Haïti est le symbole ultime de la liberté.

Les États-Unis n’ont reconnu l’indépendance d’Haïti qu’en 1862, soit 58 ans plus tard. Haïti était une menace dès le départ, car les travailleurs esclaves dans les états du Sud constituaient localement la plus importante source de revenus, le moteur de l’économie.

En décembre 1914, les États-Unis retirent la réserve d’or d’Haïti à la banque nationale haïtienne. Elle n’a jamais été rendue.

Les États-Unis envahissent Haïti en 1915 et occupent le pays jusqu’en 1934. En conséquence, 15 000 Haïtiens sont tués, y compris des citoyens armés qui s’opposent à l’occupation et des personnes innocentes. Les États-Unis prennent également le contrôle des finances d’Haïti.

Lire aussi : L’emprise actuelle de l’occupation américaine d’Haïti

L’ambassade des États-Unis en Haïti est la quatrième plus grande ambassade du monde, après l’Irak, l’Arménie et la Chine.

En 1994, les troupes américaines ramenèrent Aristide après le coup d’État de 1991, après avoir imposé un embargo de trois ans au peuple haïtien.
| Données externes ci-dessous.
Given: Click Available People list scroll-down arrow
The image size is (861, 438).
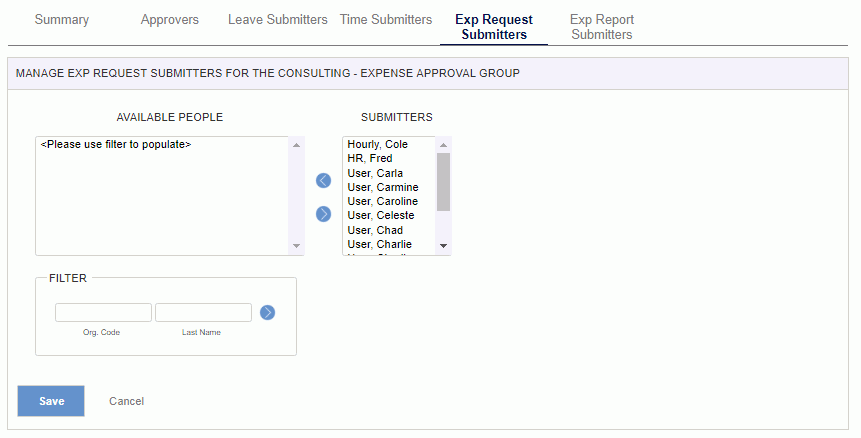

En 1995, les États-Unis et Aristide dissolvent l’armée d’Haïti au lieu de réformer le système judiciaire et le remplacent par la force de police actuelle.

Les États-Unis prennent également le contrôle des finances d’Haïti.

Le président Clinton a admis avoir tué la production du riz haïtien, qui profitait à ses agriculteurs de l’Arkansas, en forçant Haïti à réduire les droits de douane sur les importations de 30 % à 3 %, ne profitant qu’aux riches oligarques. Presque toutes les décisions semblent favoriser les super-riches pour une raison étrange.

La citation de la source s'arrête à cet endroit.